Talbiseh, Syria - The video shows her searching and crying out for her father as medical workers clean up her wounds, in Talbiseh, Syria.
A haunting video of a terrified 8-year-old Syrian girl is breaking hearts across the internet. The video that was uploaded by a pro-opposition activist group, Talbiseh Media Center, shows her searching and crying out for her father as medical workers clean up her wounds, in Talbiseh, Syria.
A man asks her name. "Aya" she replies, crying.
"Where were you when this happened?" the man asks.
"At home but the roof fell on us," she replies, looking around for her father. "Oh Daddy... Daddy, come," she cries.
According to CNN, "Aya was pulled from under rubble along with her family members when an airstrike hit their home in Talbiseh on Monday. Aya's mother, father and three siblings were wounded in the strike. Aya, the oldest among her siblings, has been reunited with her family and they are all doing OK, activists said. The family is now looking for a place to stay because their house was destroyed by the airstrike, according to a spokesperson with the Talbiseh Media Center."
Shocking 'before and after' images of Aya, posted by activists, tell a harrowing tale of Syria's Aleppo.
While one image shows her at her school in Talbiseh on October 9, the other shows her injured after the airstrike. Activists wrote under the Facebook post. "Warplanes messed her beautiful hair up and coloured her face red."
Airstrikes on rebel-held parts of the northern city of Aleppo killed at least 14 people Tuesday, while the shelling of a government-held neighborhood in southern Syria hit a school, killing at least six, including children, opposition activists and state media said.
Syria's official news agency SANA also reported rare shelling of neighborhoods in the capital, Damascus, including several mortar shells fired by opposition groups based on the edge of the city that landed in the residential Qasaa district and close to the Umayyad Mosque, wounding an unspecified number of people.
Fighting on a number of fronts across the country has intensified in recent weeks following the collapse of a US and Russian-brokered cease-fire.

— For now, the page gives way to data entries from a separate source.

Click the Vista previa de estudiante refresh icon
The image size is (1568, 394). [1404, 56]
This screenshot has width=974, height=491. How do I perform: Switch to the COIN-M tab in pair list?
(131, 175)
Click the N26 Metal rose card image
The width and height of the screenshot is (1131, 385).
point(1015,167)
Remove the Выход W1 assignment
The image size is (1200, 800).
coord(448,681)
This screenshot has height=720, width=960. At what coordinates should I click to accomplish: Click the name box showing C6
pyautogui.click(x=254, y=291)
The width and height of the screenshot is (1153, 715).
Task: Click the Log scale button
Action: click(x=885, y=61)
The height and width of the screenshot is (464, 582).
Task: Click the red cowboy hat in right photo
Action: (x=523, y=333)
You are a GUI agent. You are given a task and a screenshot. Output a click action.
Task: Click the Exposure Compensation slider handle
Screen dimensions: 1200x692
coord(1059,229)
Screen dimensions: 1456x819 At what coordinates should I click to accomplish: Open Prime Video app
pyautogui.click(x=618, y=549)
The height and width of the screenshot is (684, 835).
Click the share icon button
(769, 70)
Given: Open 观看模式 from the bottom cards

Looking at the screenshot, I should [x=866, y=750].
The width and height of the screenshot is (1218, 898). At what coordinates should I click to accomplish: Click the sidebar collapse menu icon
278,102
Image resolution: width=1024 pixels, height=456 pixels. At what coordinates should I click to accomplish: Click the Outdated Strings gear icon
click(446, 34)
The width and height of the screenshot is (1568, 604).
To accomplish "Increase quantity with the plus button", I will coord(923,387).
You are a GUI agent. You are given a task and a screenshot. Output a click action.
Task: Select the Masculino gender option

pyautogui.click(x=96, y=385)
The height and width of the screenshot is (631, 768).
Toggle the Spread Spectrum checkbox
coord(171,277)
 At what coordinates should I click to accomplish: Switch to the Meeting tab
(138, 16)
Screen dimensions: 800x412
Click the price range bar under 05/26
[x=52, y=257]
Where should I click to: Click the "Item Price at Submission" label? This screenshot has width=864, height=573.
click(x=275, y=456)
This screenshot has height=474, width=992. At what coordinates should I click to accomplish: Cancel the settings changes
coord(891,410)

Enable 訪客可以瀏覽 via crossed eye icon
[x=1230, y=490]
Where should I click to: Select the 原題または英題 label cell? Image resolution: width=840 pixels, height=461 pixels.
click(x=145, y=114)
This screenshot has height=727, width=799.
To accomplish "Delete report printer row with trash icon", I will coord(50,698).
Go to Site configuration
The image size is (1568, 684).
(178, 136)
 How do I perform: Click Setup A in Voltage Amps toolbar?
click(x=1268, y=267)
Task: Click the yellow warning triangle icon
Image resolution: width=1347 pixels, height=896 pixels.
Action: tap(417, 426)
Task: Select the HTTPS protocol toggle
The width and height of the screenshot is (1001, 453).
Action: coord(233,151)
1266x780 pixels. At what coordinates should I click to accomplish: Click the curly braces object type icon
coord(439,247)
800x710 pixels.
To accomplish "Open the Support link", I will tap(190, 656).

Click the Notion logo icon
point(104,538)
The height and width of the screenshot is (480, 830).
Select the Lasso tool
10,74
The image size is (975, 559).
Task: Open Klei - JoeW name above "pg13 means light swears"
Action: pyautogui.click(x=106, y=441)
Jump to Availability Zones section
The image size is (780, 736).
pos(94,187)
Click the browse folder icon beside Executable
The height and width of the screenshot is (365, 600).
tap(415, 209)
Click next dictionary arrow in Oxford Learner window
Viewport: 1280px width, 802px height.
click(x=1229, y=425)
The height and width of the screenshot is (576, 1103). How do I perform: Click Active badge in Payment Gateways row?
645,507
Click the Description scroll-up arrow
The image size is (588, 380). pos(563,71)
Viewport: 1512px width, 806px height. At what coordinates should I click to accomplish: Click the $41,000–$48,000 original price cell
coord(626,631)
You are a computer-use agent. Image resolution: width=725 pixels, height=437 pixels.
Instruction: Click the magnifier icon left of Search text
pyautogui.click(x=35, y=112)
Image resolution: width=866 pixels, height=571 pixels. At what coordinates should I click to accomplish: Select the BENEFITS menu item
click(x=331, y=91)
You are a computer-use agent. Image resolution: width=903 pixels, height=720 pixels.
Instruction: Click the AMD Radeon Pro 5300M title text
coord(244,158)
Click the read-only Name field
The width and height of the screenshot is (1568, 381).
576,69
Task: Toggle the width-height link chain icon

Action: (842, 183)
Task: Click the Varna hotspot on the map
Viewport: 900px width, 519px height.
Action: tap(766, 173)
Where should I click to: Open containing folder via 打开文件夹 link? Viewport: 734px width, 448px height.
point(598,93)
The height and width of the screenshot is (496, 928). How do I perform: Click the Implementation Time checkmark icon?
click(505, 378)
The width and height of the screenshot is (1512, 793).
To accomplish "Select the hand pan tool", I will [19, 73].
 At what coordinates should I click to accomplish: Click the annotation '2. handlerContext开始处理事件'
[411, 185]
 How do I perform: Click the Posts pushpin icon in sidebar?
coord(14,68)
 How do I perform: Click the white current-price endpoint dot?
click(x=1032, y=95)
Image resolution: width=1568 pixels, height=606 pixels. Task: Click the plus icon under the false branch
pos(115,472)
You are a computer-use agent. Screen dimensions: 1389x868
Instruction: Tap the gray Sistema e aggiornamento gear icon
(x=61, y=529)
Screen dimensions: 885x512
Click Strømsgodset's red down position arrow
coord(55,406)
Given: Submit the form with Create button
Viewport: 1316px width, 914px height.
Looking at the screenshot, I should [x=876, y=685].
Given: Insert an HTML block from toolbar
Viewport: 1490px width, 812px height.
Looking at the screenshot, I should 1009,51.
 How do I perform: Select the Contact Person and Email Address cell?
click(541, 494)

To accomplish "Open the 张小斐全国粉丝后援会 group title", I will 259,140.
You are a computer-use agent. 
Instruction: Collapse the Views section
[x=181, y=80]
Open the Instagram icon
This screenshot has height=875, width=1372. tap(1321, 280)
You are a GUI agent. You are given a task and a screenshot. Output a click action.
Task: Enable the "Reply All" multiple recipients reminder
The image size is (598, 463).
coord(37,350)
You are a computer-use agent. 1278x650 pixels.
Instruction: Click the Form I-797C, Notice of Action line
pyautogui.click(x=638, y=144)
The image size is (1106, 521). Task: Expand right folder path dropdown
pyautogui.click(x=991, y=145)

Shocking images have emerged of a young Syrian boy being pulled out from the Aleppo rubble.
Jameel Mustafa Habboush, looks at a member of the civil defence volunteers, known as the white helmets, as they rescue him from under the rubble of a building following Russian air strikes on the rebel-held Fardous neighbourhood of the northern embattled Syrian city of Aleppo on October 11, 2016.
Regime ally Russia carried out its heaviest strikes in days on Syria's Aleppo, causing massive damage in several residential areas of the city's rebel-held east.
AFP images show Jameel receiving oxygen from civil defence volunteers.
The northern city of Aleppo, Syria's largest and its former commercial center, has seen particularly fierce fighting, as pro-government forces try to capture neighborhoods in besieged opposition-held parts of the city.
The activist-operated Aleppo Today TV station and Qasioun news agency say bunker-busting bombs were used in an attack on the Bustan Al Qasr neighborhood in rebel-held eastern Aleppo.
Other activist groups and a member of the Aleppo local council, Zakaria Amino, said rescue workers were searching for people under the rubble. Amino said bombs fell on a number of other rebel-held neighborhoods.
The opposition-held part of Aleppo has been battered by an intensive aerial campaign since last month, when the truce collapsed after just a week. Syrian pro-government forces are also conducting a ground offensive into the rebel-held districts, advancing slowly in the north, east and south of the city.
The Britain-based Syrian Observatory for Human Rights said the airstrikes on Aleppo killed at least 16 people, while the Local Coordination Committees said 14 were killed.
In the southern city of Daraa, where the conflict began following anti-government protests in March 2011, rebels fired rockets at government-held areas. One hit a primary school, killing six people - among them five children - and wounding 18 students, according to state-run news agency SANA. It said some of the wounded are in serious condition.
SANA posted a photo of a boy carried on a stretcher, his grey trousers stained with blood and his bandaged right hand on his stomach. Another photo showed a boy and a girl inside what appeared to be a hospital with IV drips in their arms.